Work to do: In the passage about a student's service project with animals, how long is the service project that the high school assigns its seniors?

Document text:
—————

A service project with animals
Abby Leuchten is grateful that her adventurous family led her to a place she loves. Six years ago, she and her family traveled from their home in Boulder, Colorado, to southern Utah for a camping trip, and while there they took a tour of Best Friends Animal Sanctuary. Abby was still in elementary school then, but the young animal lover was spellbound and vowed to one day return to the Sanctuary.
This year, Abby got her chance. Her high school assigns seniors a two-week service project that gives them the opportunity to give back to their community before going off to college. When they are coming up with service project ideas, students are challenged to find a personally meaningful project. Abby knew instantly that she wanted to come to Best Friends to volunteer. She hadn’t been back to southern Utah since that childhood trip, but a few years later, the family adopted a dog from the Sanctuary. Abby couldn’t wait to see the Sanctuary again and to experience it in a whole new way.

—————

Data extract:
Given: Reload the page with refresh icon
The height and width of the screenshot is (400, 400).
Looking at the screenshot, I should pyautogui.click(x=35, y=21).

—————

Reply: Two weeks.